Fillrate & Shading power

Bjorn

Veteran
This has probably been discussed before here, but i'm going to ask this question anyway :)

There are some talk about the NV40 and how many pipelines it would have in the Valve Half Life 2 Presentation and Benchmarks thread. And i thought that as it is now, (with the Half Life 2 benchmarks and all) we don't really need more fillrate. Or rather, there are other things that we need much more. Mainly shading power.

What i want to know then is, how deeply connected are the pipelines with the shader units ? Do we need more pipelines to get more shading power ?

F.e, could you double the shading units of the 9600 (while keeping the pipeline configuration) and get a 9800's shading power/MHz ?

And if that's the case, would that be a good solution afa transistor budget goes ?
 
AFAIK shading power is purely based on fillrate alone.
I think that may be because there is 1 shading unit per pixel pipe? I can be wrong.
 
It depends on how shaders are written, I suppose. I'm thinking of a more "powerful" shader (per pipe) like a 4x2 rather than a 4x1 pixel/texture architecture. Shaders are probably far different from textures in that they're likely not as memory-dependent and require far more passes, so a "4x2" pixel/shader architecture may be better than a "4x1" one pretty much always.

But I thought NV40 will use a unified PS/VS architecture, which may further remove it from the shader-integrated-into-pipeline conception I have of the R3x0 (and R2x0, and NV2x).
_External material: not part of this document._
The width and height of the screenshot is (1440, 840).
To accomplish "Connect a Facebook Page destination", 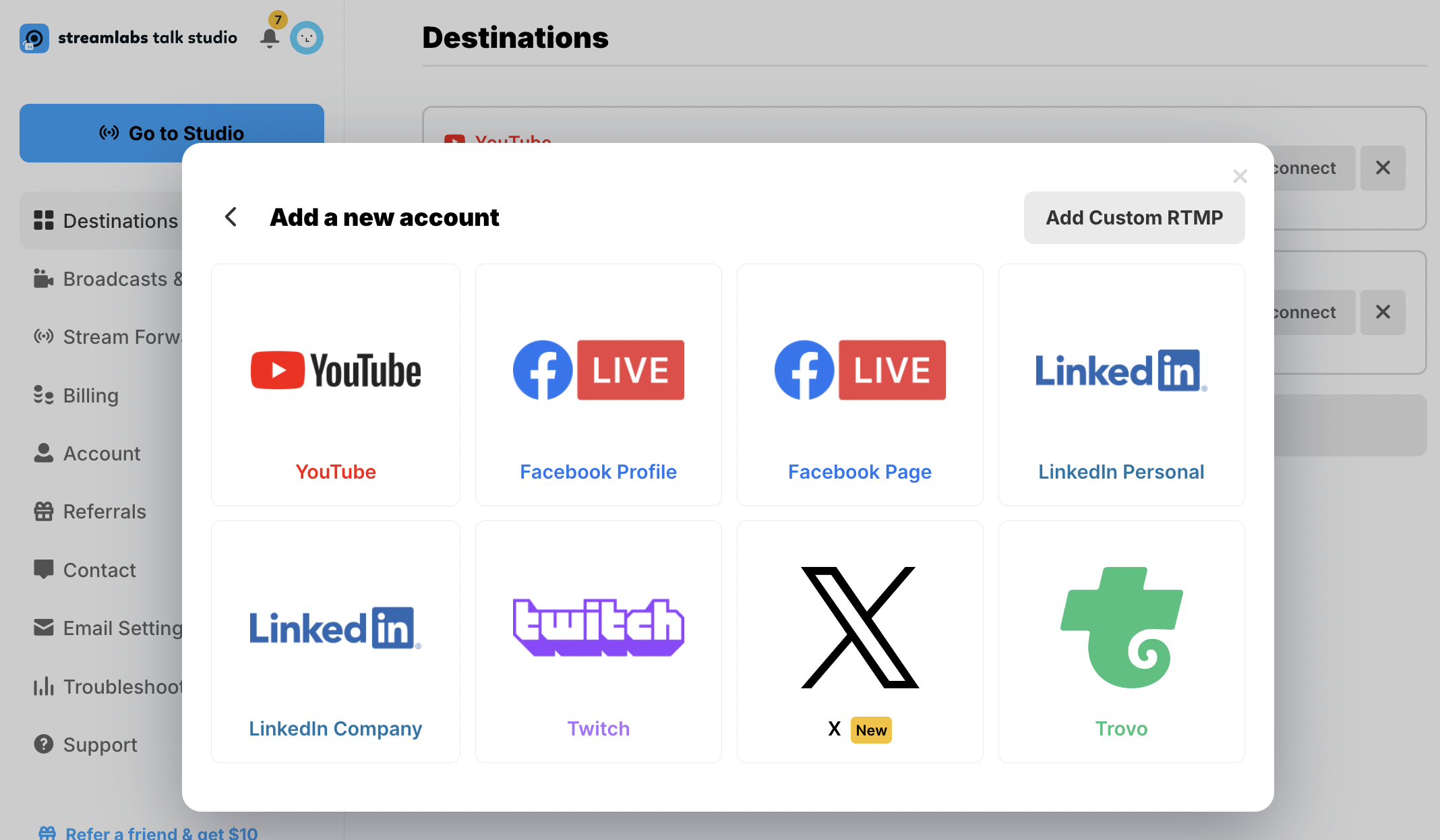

For instance, will it maintain the "sea of shaders" form that NV3x has, and is that disconnected from the pixel pipelines, fundamentally different than the R3x0?

(I'm talking out of my arse, here. Just filling space before the pros get here. :))
 
Pete said:
I'm thinking of a more "powerful" shader (per pipe) like a 4x2 rather than a 4x1 pixel/texture architecture.
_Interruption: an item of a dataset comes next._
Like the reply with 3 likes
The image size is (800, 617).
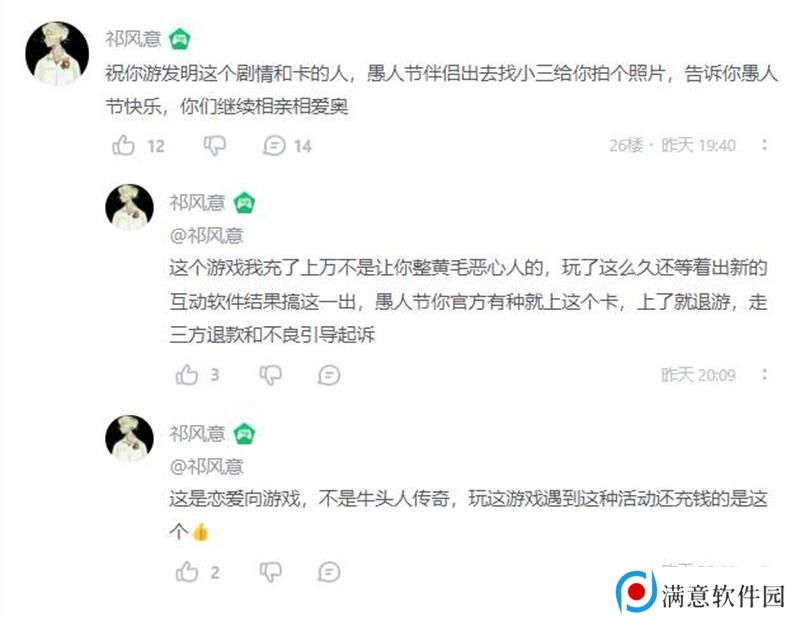(x=187, y=375)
You mean more arithmetic units per pipeline?
It's certainly possible.

If shader programs will get longer there will no longer be a benefit from increasing the peak pixel troughput of the card (sometimes this is referred as "fillrate")

NV35 does this - the fact it doesn't perform is not a problem with the concept - rather the implementation.

Shaders are probably far different from textures in that they're likely not as memory-dependent and require far more passes, so a "4x2" pixel/shader architecture may be better than a "4x1" one pretty much always.

Surely shaders are different from textures. It's like saying a recipe is different from a tomato. :)

Shaders are programs consisting mainly of two operations: texture lookups and arithmetic ops.
So what you say that the aritmetic ops / texture lookup ratio will go up?
I agree.
Will this use reduced reduced bandwidth per ops?
Not necessarily!
Dependent texture lookups can have far worse texture cache coherency than progressive texture lookups.
Also there are more then 32bit/texel formats available. (At least on ATI cards...)

Oh, and passes in 3d rendering doesn't mean what you wanted to say...

But I thought NV40 will use a unified PS/VS architecture, which may further remove it from the shader-integrated-into-pipeline conception I have of the R3x0 (and R2x0, and NV2x). For instance, will it maintain the "sea of shaders" form that NV3x has, and is that disconnected from the pixel pipelines, fundamentally different than the R3x0?

(I'm talking out of my arse, here. Just filling space before the pros get here. :))

It's not the PS/VS integration it's one particular PS3.0 feature that will require a serious redesign of the pixel architecture.
Once that problem is solved (with a high performance solution!) IMHO PS/VS integration will be easy to do.
 
K.I.L.E.R said:
AFAIK shading power is purely based on fillrate alone.
Not exactly. The fillrate of a vpu is determnied by the number of pixels (non-textured, single textured, shaded, etc.), which can be written (to one of the many on-chip buffers) per-clock. In today's vpu world a "pipeline" is, generally, in charge of carrying-out this task (writing the necessary pixels to-be-drawn), however as of late, we know that pipelines the likes of those found in NV3x and R3xx not only contain the required shader units for single vector+scalar (R3xx) op in parallel, but they are deep enough to accomodate for other ops in the same clock by pipelining a number of shader units, vertically, within each pixel pipeline; the units are structured in a conveyer belt manner to mask of required ops more often.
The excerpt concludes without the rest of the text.